((

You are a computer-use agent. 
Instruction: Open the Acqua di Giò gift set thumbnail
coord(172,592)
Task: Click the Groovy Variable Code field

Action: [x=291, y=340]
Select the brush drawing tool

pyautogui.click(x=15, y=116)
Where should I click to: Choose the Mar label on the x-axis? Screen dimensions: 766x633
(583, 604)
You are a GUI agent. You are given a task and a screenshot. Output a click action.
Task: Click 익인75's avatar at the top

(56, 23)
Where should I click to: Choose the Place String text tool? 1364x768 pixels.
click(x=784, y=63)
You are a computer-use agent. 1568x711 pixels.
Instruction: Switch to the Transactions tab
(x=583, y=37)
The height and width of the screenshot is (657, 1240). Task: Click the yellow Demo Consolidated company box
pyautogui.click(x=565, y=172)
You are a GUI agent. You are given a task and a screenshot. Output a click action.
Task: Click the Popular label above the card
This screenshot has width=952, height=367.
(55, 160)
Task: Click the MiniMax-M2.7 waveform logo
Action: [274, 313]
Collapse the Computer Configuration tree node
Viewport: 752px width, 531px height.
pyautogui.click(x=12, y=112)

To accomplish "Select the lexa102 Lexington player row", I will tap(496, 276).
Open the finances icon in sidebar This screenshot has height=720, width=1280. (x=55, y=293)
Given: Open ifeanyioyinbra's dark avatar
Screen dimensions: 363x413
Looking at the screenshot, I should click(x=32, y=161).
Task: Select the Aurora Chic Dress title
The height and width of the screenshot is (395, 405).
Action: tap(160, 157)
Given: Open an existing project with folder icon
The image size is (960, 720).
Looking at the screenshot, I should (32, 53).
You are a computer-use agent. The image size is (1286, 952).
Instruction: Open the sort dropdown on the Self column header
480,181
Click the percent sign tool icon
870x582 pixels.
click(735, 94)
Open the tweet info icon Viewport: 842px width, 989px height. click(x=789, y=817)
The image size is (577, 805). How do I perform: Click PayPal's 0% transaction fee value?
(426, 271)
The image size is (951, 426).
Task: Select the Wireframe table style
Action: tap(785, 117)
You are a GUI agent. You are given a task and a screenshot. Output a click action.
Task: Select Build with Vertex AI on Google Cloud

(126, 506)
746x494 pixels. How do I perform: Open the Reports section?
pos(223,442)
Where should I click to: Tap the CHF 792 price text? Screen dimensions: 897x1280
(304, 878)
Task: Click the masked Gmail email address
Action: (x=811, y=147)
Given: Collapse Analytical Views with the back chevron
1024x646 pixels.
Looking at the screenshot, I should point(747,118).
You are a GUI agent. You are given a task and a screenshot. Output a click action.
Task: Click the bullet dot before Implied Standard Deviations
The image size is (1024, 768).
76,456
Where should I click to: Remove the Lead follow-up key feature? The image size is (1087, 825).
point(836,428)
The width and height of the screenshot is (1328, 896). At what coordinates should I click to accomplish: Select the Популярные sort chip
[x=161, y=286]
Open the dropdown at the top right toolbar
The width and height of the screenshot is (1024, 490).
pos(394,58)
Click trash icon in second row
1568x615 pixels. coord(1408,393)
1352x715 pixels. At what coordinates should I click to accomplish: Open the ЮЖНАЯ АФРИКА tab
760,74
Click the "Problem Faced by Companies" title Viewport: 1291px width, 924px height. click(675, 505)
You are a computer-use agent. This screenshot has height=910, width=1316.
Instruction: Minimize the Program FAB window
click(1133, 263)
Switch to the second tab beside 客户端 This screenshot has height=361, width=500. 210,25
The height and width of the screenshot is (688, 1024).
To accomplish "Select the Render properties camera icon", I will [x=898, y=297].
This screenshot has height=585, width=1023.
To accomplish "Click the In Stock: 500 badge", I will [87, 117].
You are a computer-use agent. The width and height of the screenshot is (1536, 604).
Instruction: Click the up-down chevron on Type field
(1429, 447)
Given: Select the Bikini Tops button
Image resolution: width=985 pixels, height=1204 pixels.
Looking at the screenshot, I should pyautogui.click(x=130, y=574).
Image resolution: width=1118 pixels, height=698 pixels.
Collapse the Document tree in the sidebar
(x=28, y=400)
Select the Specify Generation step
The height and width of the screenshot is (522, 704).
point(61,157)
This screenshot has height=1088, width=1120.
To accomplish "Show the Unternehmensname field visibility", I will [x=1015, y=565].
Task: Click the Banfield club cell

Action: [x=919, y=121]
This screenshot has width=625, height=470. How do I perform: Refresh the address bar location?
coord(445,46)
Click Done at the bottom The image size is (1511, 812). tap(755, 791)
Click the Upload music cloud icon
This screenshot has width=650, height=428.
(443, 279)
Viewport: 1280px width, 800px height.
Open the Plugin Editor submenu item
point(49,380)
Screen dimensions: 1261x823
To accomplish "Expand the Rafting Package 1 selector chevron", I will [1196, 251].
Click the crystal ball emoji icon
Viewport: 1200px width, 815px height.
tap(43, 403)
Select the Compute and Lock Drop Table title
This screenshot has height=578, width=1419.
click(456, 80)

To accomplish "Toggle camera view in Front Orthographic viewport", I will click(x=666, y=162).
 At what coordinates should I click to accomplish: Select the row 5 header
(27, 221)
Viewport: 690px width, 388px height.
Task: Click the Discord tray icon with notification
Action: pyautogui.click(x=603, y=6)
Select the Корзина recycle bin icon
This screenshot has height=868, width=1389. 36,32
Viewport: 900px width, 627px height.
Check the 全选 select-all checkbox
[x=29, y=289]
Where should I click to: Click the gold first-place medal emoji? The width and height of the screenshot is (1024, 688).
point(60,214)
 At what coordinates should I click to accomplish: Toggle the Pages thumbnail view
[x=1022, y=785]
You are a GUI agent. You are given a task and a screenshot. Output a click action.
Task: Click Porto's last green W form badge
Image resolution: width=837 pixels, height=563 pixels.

))

→ **Your instructions**
The line containing "Given: Open an" marks the end. Please print exactly every line from the top of the data to it, both included, and nothing more.

→ **Answer below**
You are a computer-use agent. 
Instruction: Open the Acqua di Giò gift set thumbnail
coord(172,592)
Task: Click the Groovy Variable Code field

Action: [x=291, y=340]
Select the brush drawing tool

pyautogui.click(x=15, y=116)
Where should I click to: Choose the Mar label on the x-axis? Screen dimensions: 766x633
(583, 604)
You are a GUI agent. You are given a task and a screenshot. Output a click action.
Task: Click 익인75's avatar at the top

(56, 23)
Where should I click to: Choose the Place String text tool? 1364x768 pixels.
click(x=784, y=63)
You are a computer-use agent. 1568x711 pixels.
Instruction: Switch to the Transactions tab
(x=583, y=37)
The height and width of the screenshot is (657, 1240). Task: Click the yellow Demo Consolidated company box
pyautogui.click(x=565, y=172)
You are a GUI agent. You are given a task and a screenshot. Output a click action.
Task: Click the Popular label above the card
This screenshot has width=952, height=367.
(55, 160)
Task: Click the MiniMax-M2.7 waveform logo
Action: [274, 313]
Collapse the Computer Configuration tree node
Viewport: 752px width, 531px height.
pyautogui.click(x=12, y=112)

To accomplish "Select the lexa102 Lexington player row", I will tap(496, 276).
Open the finances icon in sidebar This screenshot has height=720, width=1280. (x=55, y=293)
Given: Open ifeanyioyinbra's dark avatar
Screen dimensions: 363x413
Looking at the screenshot, I should click(x=32, y=161).
Task: Select the Aurora Chic Dress title
The height and width of the screenshot is (395, 405).
Action: tap(160, 157)
Given: Open an existing project with folder icon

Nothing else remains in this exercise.